What I like about Whitney and John's writing is that it describes value investing in practical ways you don't often see anywhere else. You tend to think of undervalued stocks simply as those whose prices have been beaten into the earth, for reasons good or bad. Whitney and John are adept at discerning how a stock, beaten to earth or not, could be worth far more than it currently fetches (now that is a good definition of an undervalued stock). Read how they describe the possibilities of Target and Borders Group for two examples of this approach.

Up to old tricks

Here at the magazine, I've been concerned lately about my column -- that it has lost its edge, that you as readers aren't paying it as much attention as you used to. So in our May issue, to test whether you're nodding off while reading "From the Editor," I cleverly inserted an obviously inaccurate statement. Speaking of a looming shortage of oil, I wrote: "Within a couple of years, demand would fall far short of supply. Bidding wars would be horrific." The two sentences are plainly contradictory. It should have read that supply would fall far short of demand. Would anyone notice?

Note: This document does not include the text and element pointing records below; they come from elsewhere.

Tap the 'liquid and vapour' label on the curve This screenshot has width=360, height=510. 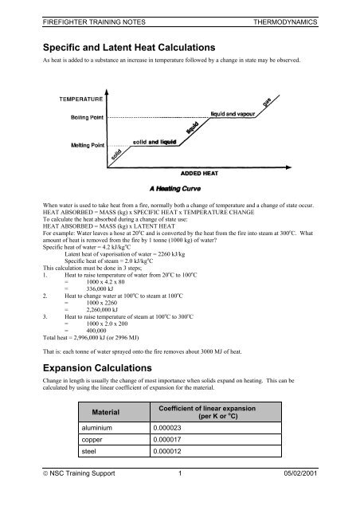coord(238,114)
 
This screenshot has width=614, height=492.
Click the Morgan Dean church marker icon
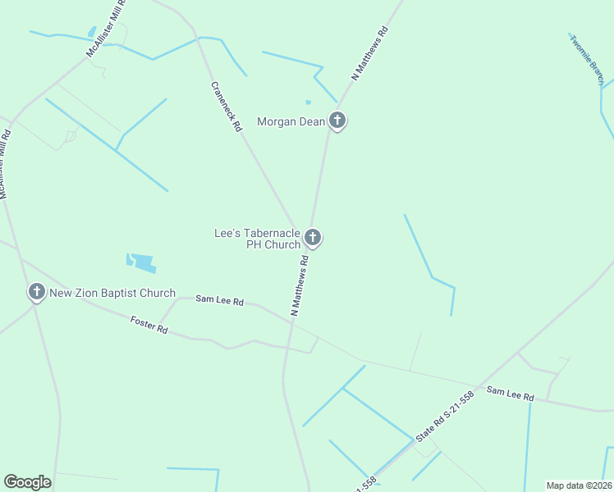coord(337,121)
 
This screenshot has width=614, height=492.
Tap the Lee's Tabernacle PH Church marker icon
coord(312,238)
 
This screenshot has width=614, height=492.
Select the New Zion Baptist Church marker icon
coord(36,292)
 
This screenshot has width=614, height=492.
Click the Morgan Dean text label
coord(291,122)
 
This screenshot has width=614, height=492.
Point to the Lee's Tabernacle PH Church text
coord(257,239)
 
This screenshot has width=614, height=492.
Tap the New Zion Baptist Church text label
coord(112,293)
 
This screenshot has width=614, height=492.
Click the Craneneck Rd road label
coord(226,107)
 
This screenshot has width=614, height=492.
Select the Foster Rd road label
coord(149,326)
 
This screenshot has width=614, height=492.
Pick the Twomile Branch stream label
coord(587,59)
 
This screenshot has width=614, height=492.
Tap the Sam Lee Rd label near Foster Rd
coord(219,301)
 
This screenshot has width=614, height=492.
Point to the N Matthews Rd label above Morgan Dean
coord(369,53)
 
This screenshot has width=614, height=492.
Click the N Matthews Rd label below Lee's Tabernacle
coord(300,286)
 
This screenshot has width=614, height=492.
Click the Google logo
coord(27,482)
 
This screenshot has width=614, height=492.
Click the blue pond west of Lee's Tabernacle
coord(142,262)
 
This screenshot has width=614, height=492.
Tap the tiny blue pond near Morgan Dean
coord(308,102)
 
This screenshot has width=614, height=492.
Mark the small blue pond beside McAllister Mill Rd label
coord(91,33)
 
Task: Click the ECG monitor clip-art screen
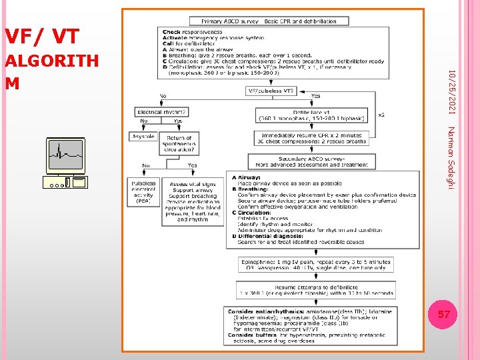[x=65, y=156]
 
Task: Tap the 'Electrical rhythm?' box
[x=161, y=111]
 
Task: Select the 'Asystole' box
[x=143, y=136]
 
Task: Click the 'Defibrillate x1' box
[x=312, y=115]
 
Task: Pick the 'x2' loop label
[x=381, y=115]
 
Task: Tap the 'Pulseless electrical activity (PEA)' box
[x=143, y=191]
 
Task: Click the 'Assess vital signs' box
[x=193, y=200]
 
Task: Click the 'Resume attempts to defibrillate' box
[x=315, y=289]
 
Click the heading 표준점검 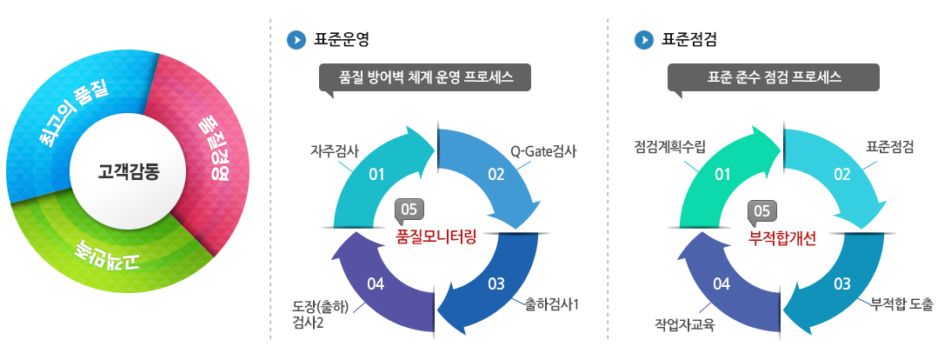[689, 40]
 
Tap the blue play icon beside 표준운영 [296, 40]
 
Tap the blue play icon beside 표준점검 [643, 40]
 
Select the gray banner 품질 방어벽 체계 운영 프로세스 [425, 78]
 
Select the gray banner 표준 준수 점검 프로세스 [774, 78]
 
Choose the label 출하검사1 [552, 304]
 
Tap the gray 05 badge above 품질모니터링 [409, 210]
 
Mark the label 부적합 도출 [901, 304]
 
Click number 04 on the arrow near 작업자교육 [722, 283]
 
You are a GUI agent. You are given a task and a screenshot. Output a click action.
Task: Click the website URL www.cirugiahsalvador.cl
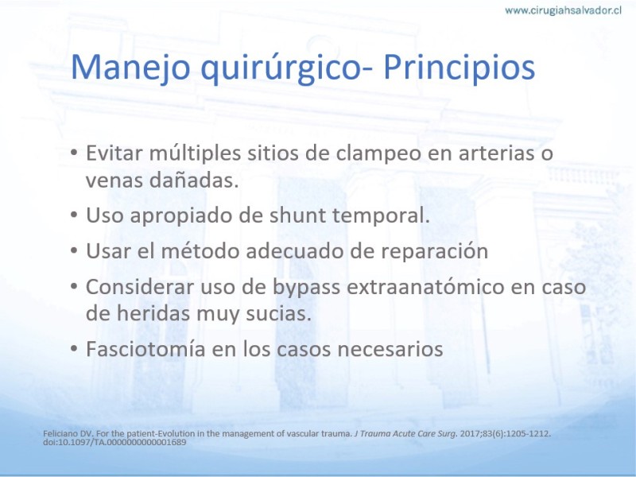click(563, 10)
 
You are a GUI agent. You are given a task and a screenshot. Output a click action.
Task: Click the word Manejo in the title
click(130, 68)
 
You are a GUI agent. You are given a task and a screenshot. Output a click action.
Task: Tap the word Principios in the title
click(459, 68)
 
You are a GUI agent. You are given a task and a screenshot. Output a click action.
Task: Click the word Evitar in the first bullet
click(114, 153)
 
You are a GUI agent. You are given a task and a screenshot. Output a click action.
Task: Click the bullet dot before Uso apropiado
click(74, 215)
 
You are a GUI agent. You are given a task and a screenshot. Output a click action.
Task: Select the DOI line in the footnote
click(114, 442)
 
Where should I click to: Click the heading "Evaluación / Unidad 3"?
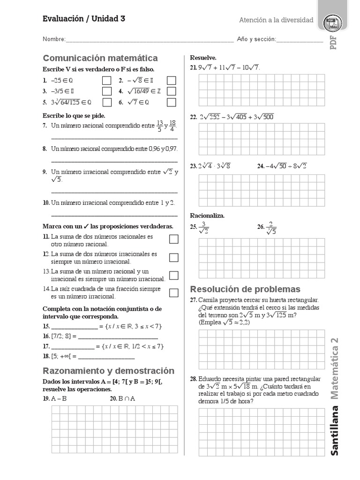click(x=84, y=19)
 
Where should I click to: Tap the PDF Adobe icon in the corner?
click(x=333, y=23)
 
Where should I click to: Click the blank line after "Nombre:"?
click(x=150, y=41)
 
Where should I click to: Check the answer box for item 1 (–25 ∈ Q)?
click(x=107, y=80)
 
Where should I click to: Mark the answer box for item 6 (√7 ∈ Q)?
click(x=171, y=102)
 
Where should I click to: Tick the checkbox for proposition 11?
click(x=173, y=240)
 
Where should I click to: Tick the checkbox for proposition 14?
click(x=173, y=293)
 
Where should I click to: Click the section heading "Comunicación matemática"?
click(x=100, y=58)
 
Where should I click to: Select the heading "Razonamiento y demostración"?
click(x=108, y=371)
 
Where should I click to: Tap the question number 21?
click(x=193, y=68)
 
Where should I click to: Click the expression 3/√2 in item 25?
click(x=204, y=227)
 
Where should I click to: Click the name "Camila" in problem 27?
click(x=208, y=300)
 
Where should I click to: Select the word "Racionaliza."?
click(x=207, y=216)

If you read that column and recall being stopped in your tracks by those sentences, congratulations -- you are perceptive. If you wrote me to say gotcha, you are both perceptive and action-oriented. And if you were among the first five to holler gotcha, you plainly exhibit leadership qualities and deserve a reward. I'm sending handsome T-shirts with the Kiplinger logo on the front and "Born Leader" on the back to Jack Alleman, Peter Kent, Krishna Mohan, Todd Pinkerton and a guy named Kiplinger. And thanks to all the rest of you who noticed and passed my little test.